Lots of folks were following Friedman-like ideas in 2010:

> We believe the Federal Reserve's large-scale asset purchase plan (so-called "quantitative easing") should be reconsidered and discontinued. We do not believe such a plan is necessary or advisable under current circumstances. The planned asset purchases risk currency debasement and inflation, and we do not think they will achieve the Fed's objective of promoting employment.

* https://economics21.org/html/open-letter-ben-bernanke-287.ht...

And nothing happened—just like the Keynesians said. See also 'expansionary austerity' that many right-leaning folks were pushing, which also turned out to be a bust:

* https://www.washingtonpost.com/news/wonk/wp/2012/10/12/imf-a...

* https://archive.ph/Efnum

* https://www.imf.org/en/Publications/WP/Issues/2016/12/31/Exp...

* https://www.theguardian.com/business/ng-interactive/2015/apr...

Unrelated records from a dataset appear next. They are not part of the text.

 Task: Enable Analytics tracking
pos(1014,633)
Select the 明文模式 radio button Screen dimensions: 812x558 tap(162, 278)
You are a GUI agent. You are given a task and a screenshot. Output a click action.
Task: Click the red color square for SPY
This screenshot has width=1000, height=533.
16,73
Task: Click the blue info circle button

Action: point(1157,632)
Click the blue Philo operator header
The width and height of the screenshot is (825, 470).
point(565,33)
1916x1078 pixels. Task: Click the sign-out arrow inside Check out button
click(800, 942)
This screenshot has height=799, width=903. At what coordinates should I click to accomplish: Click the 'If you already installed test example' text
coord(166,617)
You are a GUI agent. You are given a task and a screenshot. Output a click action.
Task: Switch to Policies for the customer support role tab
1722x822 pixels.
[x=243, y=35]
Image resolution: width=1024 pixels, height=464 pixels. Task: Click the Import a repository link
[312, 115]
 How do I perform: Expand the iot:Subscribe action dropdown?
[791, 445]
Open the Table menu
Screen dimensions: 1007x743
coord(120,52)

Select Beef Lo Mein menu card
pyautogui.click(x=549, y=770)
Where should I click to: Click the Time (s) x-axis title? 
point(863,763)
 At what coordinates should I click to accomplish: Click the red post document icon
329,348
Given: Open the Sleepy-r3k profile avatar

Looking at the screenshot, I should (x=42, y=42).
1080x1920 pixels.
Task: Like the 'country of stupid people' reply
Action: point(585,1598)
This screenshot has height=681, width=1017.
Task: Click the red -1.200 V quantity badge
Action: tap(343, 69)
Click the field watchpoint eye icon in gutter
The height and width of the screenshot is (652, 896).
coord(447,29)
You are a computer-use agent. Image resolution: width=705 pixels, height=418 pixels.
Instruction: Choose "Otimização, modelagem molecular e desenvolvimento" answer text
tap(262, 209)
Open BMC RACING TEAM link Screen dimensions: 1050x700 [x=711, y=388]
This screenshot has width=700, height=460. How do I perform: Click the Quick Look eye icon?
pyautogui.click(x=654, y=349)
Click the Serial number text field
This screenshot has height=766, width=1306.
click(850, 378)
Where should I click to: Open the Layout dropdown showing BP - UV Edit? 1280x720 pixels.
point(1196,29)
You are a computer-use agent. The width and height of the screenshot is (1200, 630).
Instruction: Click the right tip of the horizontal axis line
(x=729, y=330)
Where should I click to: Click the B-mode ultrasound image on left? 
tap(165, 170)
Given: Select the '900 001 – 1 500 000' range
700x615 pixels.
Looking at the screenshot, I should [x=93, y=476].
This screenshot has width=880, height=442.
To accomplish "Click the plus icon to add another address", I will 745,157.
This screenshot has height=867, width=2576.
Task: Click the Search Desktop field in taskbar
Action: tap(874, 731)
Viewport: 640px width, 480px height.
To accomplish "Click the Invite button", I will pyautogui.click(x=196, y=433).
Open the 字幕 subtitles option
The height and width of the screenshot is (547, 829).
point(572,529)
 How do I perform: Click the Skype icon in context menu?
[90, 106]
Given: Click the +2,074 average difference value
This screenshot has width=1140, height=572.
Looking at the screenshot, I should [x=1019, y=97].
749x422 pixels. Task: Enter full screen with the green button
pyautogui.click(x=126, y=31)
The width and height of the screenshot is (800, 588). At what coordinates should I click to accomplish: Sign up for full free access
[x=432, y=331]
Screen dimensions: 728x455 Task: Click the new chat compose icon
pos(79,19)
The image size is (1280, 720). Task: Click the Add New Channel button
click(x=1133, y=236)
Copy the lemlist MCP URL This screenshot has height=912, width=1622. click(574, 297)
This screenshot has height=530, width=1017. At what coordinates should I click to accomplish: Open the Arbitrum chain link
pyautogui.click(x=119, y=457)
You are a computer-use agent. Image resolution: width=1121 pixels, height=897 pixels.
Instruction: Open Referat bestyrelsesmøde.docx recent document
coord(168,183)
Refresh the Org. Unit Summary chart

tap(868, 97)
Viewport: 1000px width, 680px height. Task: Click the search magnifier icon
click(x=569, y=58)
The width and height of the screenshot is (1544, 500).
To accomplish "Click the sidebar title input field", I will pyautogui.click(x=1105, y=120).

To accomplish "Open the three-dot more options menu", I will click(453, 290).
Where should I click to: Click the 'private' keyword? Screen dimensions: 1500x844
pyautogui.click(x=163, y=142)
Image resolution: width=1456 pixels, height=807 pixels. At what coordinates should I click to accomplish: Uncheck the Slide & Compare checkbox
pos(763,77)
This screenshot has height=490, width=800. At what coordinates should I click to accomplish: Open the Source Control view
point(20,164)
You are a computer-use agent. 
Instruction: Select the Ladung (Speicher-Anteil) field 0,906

Cost of “shelter” is already 32% of the CPI calculation. I really don’t understand this meme that housing costs aren’t factored in
When housing and rents jump 20-30% consumers see these advertised prices immediately and start factoring them into their future budgets. The average renter will have to pay these prices in 6 months (when their lease is up). But the prices won't be reflected in the CPI for another 16 months.

CPI: Shelter measures rents people are currently paying, not new rental prices. New rental prices aren't fully appreciated for 12 months. So the CPI: Shelter figure lags by a year plus a quarter (for data collection).

The reasons for the lag are solid. But it adds to the reasons CPI is an aweful indicator of consumer inflation expectations and effects on personal budgets.

> Friedman was still right.

that would made his inflation theory the only theory he was right about.

Even in this case, 90+% of the money supply is created by private banks, so wouldn't that make big bank responsible for inflation?

Banks create this money through lending with the intent to profit, which means they take on risks they would not otherwise take on if so called risk free interest is suppressed by central bank policies like low overnight rates and QE.

Of course, the money created in this way is spent mostly on assets, so all the price inflation mostly happens there, not in the CPI. Friedman is still right if we look at these markets as largely disjoint.